Frank Henkel, the CDU's regional parliamentary group leader, gave Stadtkewitz an ultimatum: Withdraw the invitation by July 26 or face the consequences.

Stadtkewitz refused in an open letter in which he also suggested that the CDU should be doing more to combat Islam politically. Up until now, public debate about the Islamic faith had been "too timid" in Germany, Stadtkewitz wrote.
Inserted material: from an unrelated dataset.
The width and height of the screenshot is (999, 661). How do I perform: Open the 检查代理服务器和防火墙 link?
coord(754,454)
He added that the debate should focus on the defense of freedom and of Christian values, including concerns about "countless young women, who are forced into arranged marriages, enslaved and who sometimes become victims of so-called honor killings."

'No Place in Our Party'

Henkel responded Monday by saying that he would propose a motion to exclude Stadtkewitz from the parliamentary group because he had distanced himself from "the goals of the conservatives."
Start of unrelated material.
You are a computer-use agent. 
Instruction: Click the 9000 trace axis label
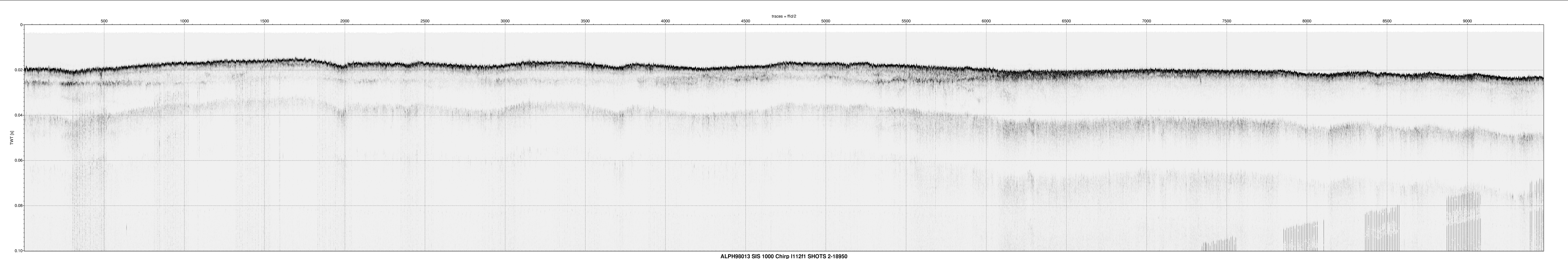pyautogui.click(x=1467, y=21)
Henkel said Berlin set a positive example of integration and immigration for the whole of Germany. "There is no place in our party for people who demonize Islam and pass judgment on believers in other religions," Henkel explained.

The party looks likely to back the motion to exclude Stadtkewitz from the parliamentary group in a vote on September 7. This is not the first time Stadtkewitz has been in trouble for his anti-Islamic views. In 2006, he organized an unsuccessful protest against the building of a mosque in Berlin's Pankow district -- Germany's far-right National Democratic Party was also involved in the protest.

If the October 2 meeting in Berlin goes ahead, it would be Wilders' first official appointment in Germany.

In the past, Wilders has declared Islam a fascist ideology, proposed a tax on head scarves, such as those worn by Muslim women and described the Koran as a terrorist book. In 2008 he was denied entry to the United Kingdom when he went there to show a controversial film about Islam.